§ **SET EXERCISE**:
Rewrite the data below as a numbered list, one line per item, leaving out blank lines.

§ **MATERIAL SUPPLIED**:
■ ■ ■ ■ ■

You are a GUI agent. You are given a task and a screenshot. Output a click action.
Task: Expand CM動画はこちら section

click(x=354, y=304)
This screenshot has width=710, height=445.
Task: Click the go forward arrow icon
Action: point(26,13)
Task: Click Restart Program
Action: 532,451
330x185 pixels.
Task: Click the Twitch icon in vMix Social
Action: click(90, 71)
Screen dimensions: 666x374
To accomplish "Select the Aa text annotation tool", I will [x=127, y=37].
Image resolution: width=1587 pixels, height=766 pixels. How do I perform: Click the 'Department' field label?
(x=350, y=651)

■ ■ ■ ■ ■

§ **FINAL RESULT**:
1. You are a GUI agent. You are given a task and a screenshot. Output a click action.
2. Task: Expand CM動画はこちら section
3. click(x=354, y=304)
4. This screenshot has width=710, height=445.
5. Task: Click the go forward arrow icon
6. Action: point(26,13)
7. Task: Click Restart Program
8. Action: 532,451
9. 330x185 pixels.
10. Task: Click the Twitch icon in vMix Social
11. Action: click(90, 71)
12. Screen dimensions: 666x374
13. To accomplish "Select the Aa text annotation tool", I will [x=127, y=37].
14. Image resolution: width=1587 pixels, height=766 pixels. How do I perform: Click the 'Department' field label?
15. (x=350, y=651)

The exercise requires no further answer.